А не происходит ли так, что при работе с исторической памятью вы предлагаете зрителю всецело замкнуться в прошлом?

Есть разные режимы, включая эскапизм и достаточно мощные идеологические инструменты – тот же Марксизм, который часто опирается на историю. Важно понимать, что без прошлого нет настоящего. Но мне близок другой подход – есть повторение, и через повторение мы можем понять различия. Например, существовало искусство древних греков, а потом появилось искусство эпохи Возрождения.

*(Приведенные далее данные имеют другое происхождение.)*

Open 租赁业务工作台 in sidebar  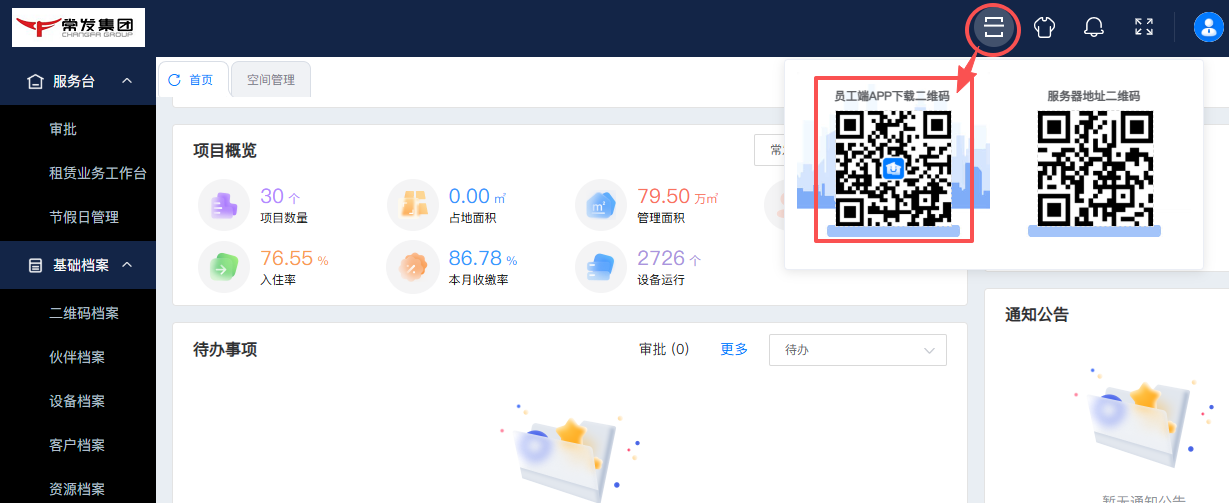pyautogui.click(x=98, y=173)
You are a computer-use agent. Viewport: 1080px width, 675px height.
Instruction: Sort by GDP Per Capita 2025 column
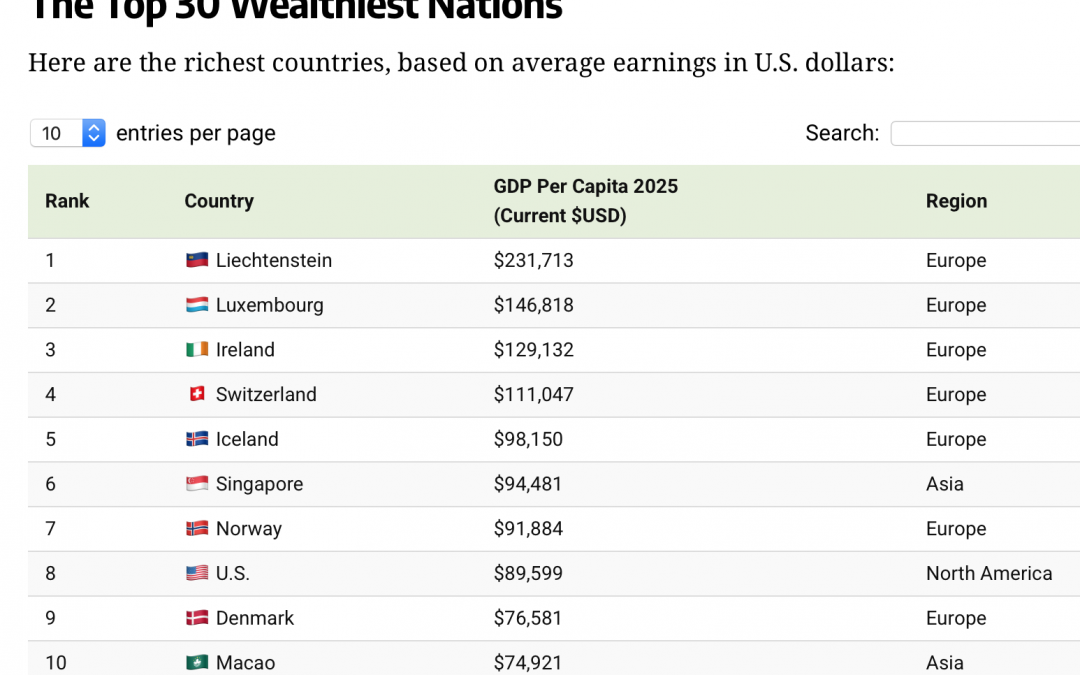point(585,200)
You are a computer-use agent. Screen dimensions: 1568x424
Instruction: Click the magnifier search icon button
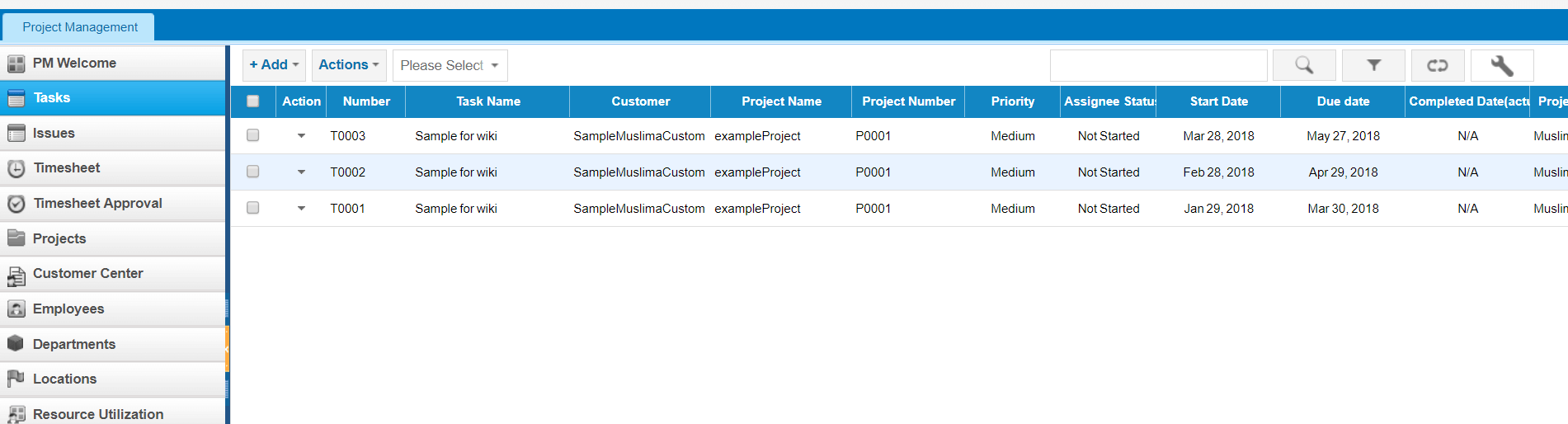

Что делали художники этой волны – они пытались повторить и создать ту же ауру, ту же культурно-художественную ситуацию, которая была в Древней Греции. Но вышло всё иначе, случился мощный прорыв. И в этом смысле, история – работает. Почему мы смотрим на прошлое? Потому что возвращается травма, а она – это основа того, что формирует нас внутри и снаружи. Древние Греки что-то артикулировали, а потом это вернулось к нам, поскольку оно важно. В такой зависимости находится европейская культура. Греческие полисы находились в ризоматическом положении, но им удалось создать уникальную ситуацию, благодаря которой возникла философия в наиболее распространённом сегодня виде.

А если говорить про сейчас, о чём вам кажется необходимым высказываться?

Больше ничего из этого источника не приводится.